The American Journal of Clinical Nutrition study also reported that 52 percent of women of childbearing age are overweight and another 29 percent are obese. Being overweight or obese makes losing pregnancy weight even more difficult and might actually prevent many women from breastfeeding. Unfortunately, 38 percent of women gain more weight than doctors recommend during pregnancy. A woman who is of a normal weight and has a body mass index measuring between 18.5 and 24.9 should gain 25 to 35 lbs when pregnant.
The recommended daily caloric intake for a non-lactating woman is 2000 calories. As outlined by the International Breastfeeding Journal, breastfeeding mothers should consume an extra 330 calories per day to sustain their milk supply. However, nursing mothers expend an average of 500 calories per day feeding their babies. This means they expend more energy than they consume.

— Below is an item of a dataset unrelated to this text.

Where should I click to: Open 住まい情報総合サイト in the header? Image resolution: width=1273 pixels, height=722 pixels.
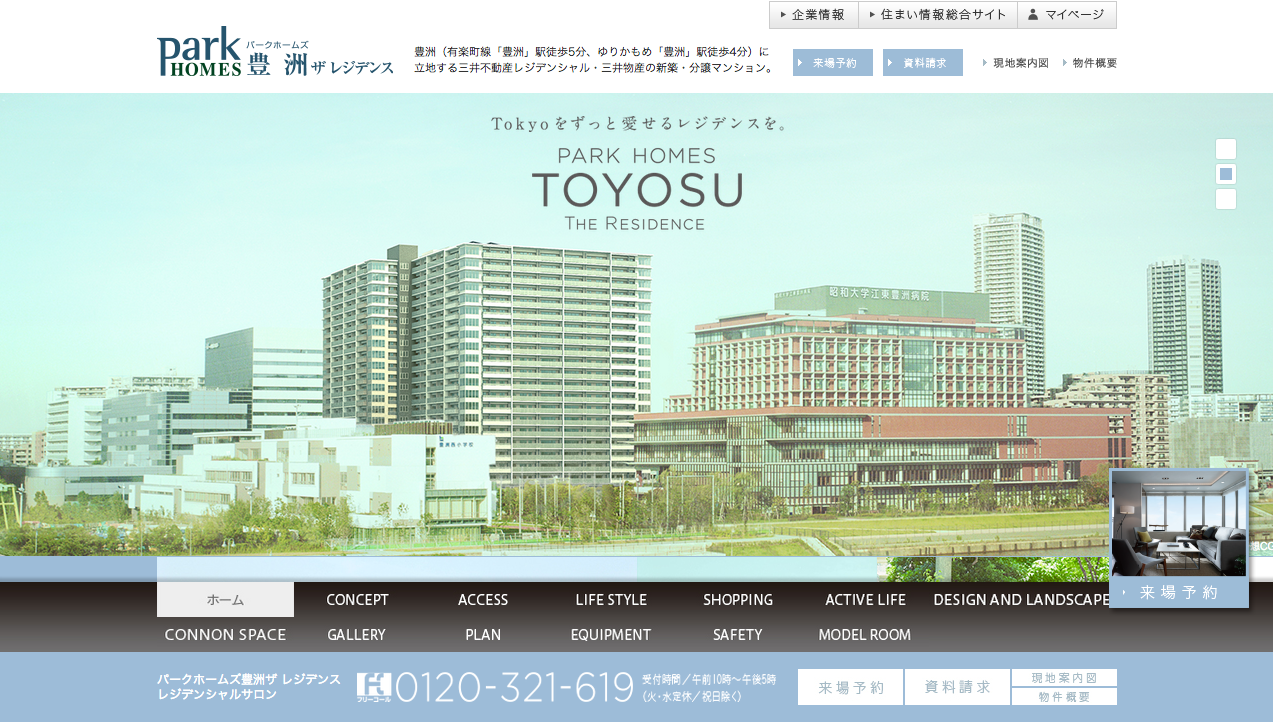tap(938, 15)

Various health organizations, including the American Academy of Pediatrics, the American Academy of Family Physicians and the Academy of Breastfeeding Medicine, recommend exclusive breastfeeding for the first six months if you and your baby are able. During the first half year of her life, your baby receives all the nutrition she needs to thrive from breast milk alone. You should continue breastfeeding throughout her first year as you introduce solid foods into her diet. Beyond that, the decision of when to stop breastfeeding should be up to you and your baby.
In addition to promoting postpartum weight loss, breastfeeding helps you recover faster from delivery and may protect against breast and ovarian cancer. There are also many benefits for your baby. The American Academy of Pediatrics recognizes exclusive breastfeeding for six months as a way to protect against respiratory, ear and urinary tract infections, as well as bacterial meningitis. Long-term health benefits include a reduced risk of Type 1 and Type 2 diabetes, as well as improved cognitive performance.
When considering breastfeeding as a means of postpartum weight loss, you should factor in other lifestyle choices that can affect how effectively you lose the pregnancy weight. Most importantly, the foods you eat and how active you are will greatly influence your overall weight loss. Instead of regarding breastfeeding as a means of losing weight, you should make it part of a healthy lifestyle choice for you and your baby.